Swap "pixels" for "px" throughout the material, keeping every other part of the lines unchanged and leaving the pictures out of your answer.

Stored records
-*-*-
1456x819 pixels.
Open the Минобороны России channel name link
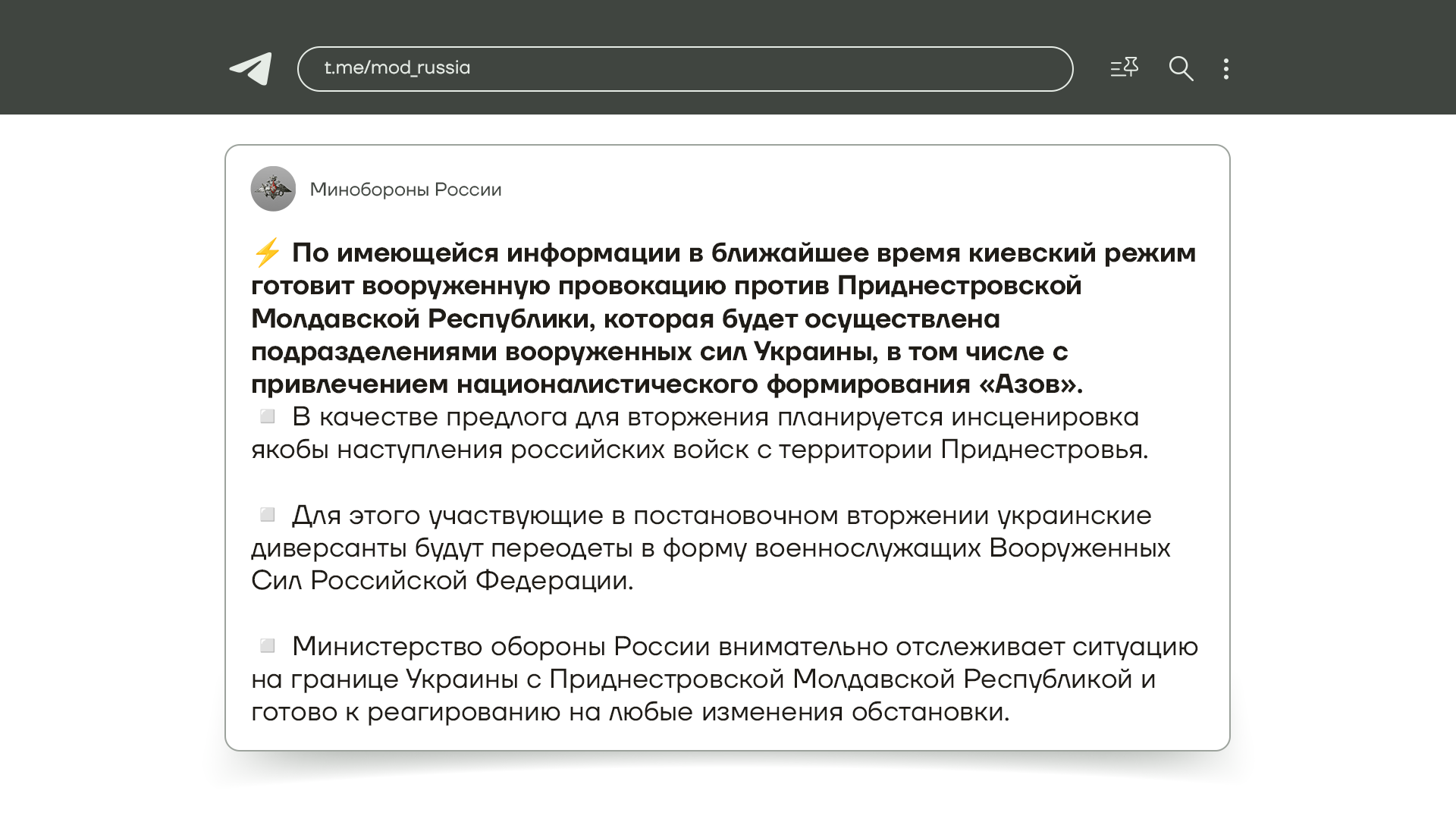[x=406, y=190]
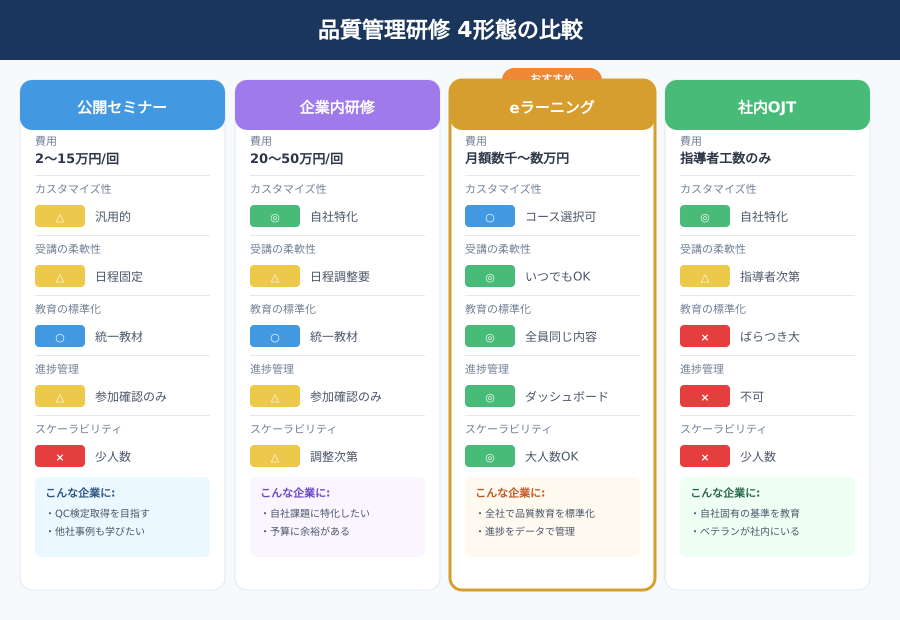Click the green badge beside いつでもOK

click(490, 276)
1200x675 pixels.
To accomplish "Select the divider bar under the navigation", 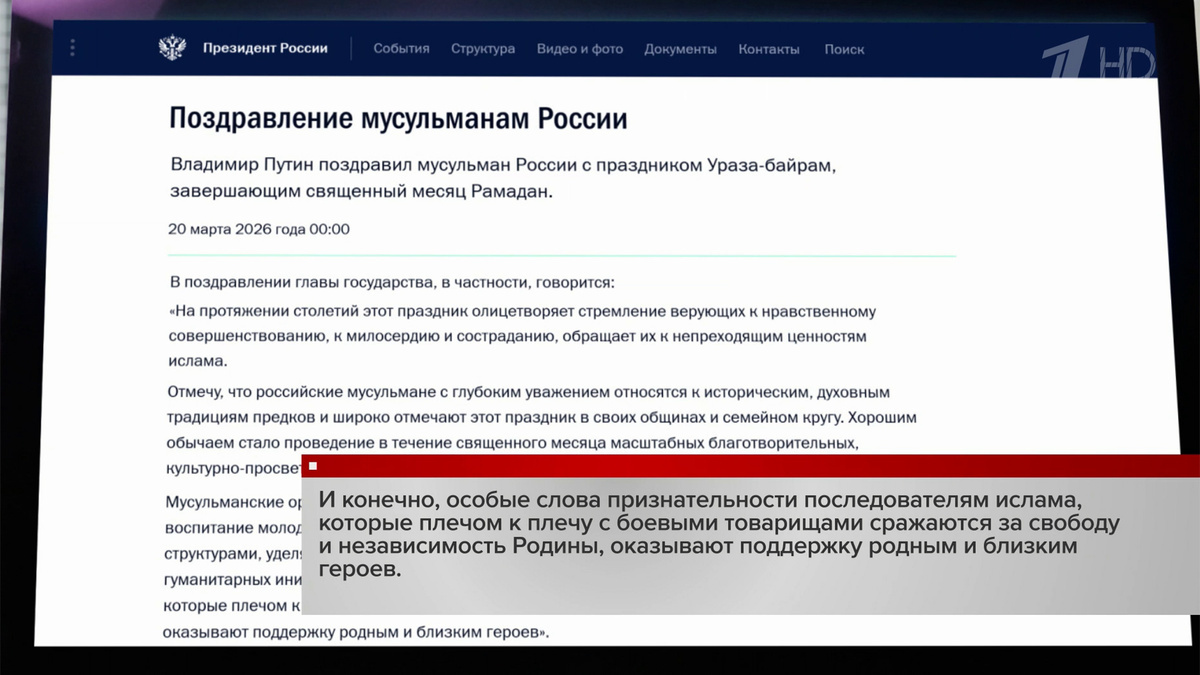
-*-*-
Task answer:
1456x819 px.
Open the Минобороны России channel name link
[x=406, y=190]
Click the green badge beside いつでもOK

click(490, 276)
1200x675 px.
To accomplish "Select the divider bar under the navigation", 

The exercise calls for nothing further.